Progressismo e “ideologia de gênero”: a produção discursiva da crise no capitalismo dependente latino-americano
Resumo
Este artigo investiga as condições de formulação e circulação do discurso da “ideologia de gênero” nas formações sociais latino-americanas, compreendendo-o como um fato discursivo atravessado por determinações históricas, ideológicas e materiais. Partindo de uma perspectiva materialista da linguagem, o objetivo é analisar esse discurso não como mera reação moral-política da direita, mas como efeito estrutural das contradições do capitalismo dependente e da lógica de contenção aceleracionista que marca os regimes progressistas no subcontinente. A pesquisa adota uma abordagem teórico-discursiva, sem análise de corpus, com ênfase na articulação entre discurso, ideologia e formação social.
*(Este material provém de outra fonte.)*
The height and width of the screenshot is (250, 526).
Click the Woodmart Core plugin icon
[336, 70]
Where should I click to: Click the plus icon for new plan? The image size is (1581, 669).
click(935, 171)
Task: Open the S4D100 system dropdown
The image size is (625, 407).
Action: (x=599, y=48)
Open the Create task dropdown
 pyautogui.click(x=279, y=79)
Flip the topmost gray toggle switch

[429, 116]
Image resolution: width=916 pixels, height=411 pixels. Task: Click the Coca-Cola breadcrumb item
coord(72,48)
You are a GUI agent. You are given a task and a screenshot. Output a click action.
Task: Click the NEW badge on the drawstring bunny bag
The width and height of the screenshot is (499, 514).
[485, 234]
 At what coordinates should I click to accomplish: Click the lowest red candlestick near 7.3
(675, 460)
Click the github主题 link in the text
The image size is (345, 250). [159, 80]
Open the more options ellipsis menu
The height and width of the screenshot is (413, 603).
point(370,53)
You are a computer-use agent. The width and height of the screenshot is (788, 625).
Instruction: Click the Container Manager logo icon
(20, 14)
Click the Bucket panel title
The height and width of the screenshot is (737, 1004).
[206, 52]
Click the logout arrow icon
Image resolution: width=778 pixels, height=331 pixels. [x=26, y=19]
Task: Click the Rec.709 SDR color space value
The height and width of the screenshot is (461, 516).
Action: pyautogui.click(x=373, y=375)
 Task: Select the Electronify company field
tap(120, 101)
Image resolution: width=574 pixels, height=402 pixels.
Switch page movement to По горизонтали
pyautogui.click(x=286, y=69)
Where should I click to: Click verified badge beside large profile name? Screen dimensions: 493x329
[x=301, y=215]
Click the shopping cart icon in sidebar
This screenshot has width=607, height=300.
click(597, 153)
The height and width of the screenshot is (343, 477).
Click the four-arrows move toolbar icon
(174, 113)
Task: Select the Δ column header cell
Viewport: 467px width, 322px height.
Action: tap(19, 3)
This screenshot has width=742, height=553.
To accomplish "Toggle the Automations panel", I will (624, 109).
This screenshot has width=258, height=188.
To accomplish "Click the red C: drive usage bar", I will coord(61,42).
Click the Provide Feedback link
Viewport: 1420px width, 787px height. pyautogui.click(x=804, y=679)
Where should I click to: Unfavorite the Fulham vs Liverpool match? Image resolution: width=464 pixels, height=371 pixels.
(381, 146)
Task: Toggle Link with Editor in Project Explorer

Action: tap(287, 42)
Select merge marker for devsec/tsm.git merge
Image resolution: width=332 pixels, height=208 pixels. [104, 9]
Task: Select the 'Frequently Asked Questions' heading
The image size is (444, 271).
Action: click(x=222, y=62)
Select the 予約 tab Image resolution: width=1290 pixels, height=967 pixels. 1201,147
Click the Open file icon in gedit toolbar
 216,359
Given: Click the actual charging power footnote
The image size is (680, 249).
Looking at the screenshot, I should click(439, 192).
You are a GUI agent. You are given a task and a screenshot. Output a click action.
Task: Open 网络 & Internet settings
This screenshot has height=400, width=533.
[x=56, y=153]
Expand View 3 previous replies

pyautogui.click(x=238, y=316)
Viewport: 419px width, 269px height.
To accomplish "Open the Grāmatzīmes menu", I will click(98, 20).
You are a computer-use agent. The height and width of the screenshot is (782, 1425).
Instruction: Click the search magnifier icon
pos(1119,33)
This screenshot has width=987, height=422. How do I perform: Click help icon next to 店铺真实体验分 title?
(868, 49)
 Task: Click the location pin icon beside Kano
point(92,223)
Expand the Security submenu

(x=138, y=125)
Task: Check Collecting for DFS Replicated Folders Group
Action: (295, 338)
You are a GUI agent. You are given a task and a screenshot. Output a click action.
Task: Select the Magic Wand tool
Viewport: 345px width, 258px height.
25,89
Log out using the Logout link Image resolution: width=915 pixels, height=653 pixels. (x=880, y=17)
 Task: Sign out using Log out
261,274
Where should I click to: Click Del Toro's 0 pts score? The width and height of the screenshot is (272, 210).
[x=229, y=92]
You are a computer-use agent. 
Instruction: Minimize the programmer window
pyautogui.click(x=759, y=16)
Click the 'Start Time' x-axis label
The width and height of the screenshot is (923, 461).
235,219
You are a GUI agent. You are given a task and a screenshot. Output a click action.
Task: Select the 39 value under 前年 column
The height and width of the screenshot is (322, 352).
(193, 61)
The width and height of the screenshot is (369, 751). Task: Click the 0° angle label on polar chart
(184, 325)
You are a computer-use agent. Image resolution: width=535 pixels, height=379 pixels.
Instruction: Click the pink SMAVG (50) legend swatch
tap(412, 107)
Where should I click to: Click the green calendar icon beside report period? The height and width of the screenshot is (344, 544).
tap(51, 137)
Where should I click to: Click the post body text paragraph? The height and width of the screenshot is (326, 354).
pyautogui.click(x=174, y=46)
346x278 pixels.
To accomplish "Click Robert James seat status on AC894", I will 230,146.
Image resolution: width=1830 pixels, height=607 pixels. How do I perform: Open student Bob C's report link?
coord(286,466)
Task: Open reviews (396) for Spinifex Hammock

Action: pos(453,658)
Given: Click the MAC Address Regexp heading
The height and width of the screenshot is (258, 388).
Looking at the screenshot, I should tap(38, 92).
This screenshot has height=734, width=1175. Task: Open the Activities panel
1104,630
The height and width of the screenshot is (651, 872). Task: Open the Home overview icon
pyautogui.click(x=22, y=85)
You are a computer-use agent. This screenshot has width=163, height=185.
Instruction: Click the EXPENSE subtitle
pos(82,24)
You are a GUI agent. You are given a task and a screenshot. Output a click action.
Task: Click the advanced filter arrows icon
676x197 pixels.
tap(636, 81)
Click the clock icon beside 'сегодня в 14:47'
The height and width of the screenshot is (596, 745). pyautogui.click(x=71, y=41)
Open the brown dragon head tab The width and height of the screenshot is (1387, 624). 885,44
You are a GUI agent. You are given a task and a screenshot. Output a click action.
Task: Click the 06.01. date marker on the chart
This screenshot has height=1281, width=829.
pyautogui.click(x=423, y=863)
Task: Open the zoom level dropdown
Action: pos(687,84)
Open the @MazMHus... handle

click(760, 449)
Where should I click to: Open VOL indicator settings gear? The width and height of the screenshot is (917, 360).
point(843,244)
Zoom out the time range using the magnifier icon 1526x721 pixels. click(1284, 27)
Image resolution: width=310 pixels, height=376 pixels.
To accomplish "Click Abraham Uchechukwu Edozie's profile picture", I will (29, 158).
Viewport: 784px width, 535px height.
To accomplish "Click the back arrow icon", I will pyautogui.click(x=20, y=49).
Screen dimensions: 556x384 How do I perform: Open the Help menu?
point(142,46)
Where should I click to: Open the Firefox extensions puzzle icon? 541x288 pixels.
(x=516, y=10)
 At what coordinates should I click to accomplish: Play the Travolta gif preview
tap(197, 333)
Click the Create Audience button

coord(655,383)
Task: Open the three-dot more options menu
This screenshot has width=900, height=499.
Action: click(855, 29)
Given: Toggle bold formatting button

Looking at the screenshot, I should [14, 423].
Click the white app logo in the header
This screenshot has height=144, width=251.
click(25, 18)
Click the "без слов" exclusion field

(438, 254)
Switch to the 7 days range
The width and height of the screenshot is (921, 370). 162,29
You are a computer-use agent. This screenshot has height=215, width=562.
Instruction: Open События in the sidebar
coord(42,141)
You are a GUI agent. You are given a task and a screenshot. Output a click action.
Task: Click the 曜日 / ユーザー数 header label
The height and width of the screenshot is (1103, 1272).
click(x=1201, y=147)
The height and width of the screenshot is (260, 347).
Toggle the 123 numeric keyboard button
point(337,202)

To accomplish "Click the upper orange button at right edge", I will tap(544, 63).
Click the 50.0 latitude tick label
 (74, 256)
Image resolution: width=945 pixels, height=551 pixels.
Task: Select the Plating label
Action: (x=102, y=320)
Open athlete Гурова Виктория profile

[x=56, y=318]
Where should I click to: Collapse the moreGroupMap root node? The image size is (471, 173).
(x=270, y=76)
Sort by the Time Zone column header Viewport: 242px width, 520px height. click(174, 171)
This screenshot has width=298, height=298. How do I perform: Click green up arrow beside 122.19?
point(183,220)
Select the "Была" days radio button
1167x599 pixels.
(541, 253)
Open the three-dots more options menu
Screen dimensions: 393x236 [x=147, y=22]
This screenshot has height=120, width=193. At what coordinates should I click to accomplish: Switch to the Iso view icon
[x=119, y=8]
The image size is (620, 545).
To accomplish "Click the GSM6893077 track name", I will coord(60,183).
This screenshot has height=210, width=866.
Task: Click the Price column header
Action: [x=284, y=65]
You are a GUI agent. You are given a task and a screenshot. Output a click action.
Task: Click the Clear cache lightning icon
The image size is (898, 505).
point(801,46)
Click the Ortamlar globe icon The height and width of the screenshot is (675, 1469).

Ao examinar os contextos de países como Brasil, México, Colômbia, Venezuela, Peru e Bolívia, o artigo demonstra que os governos progressistas, ao tentarem mitigar os efeitos do neoliberalismo por meio de reformas superficiais e desenvolvimento extrativista, acabaram por intensificar as tensões sociais e abrir espaço para o avanço de discursos conservadores. Conclui-se que a emergência da “ideologia de gênero” é inseparável da gramática política do capitalismo latino-americano, que opera por ciclos de contenção e aceleração, nos quais o progressismo reafirma discursivamente as estruturas do capital.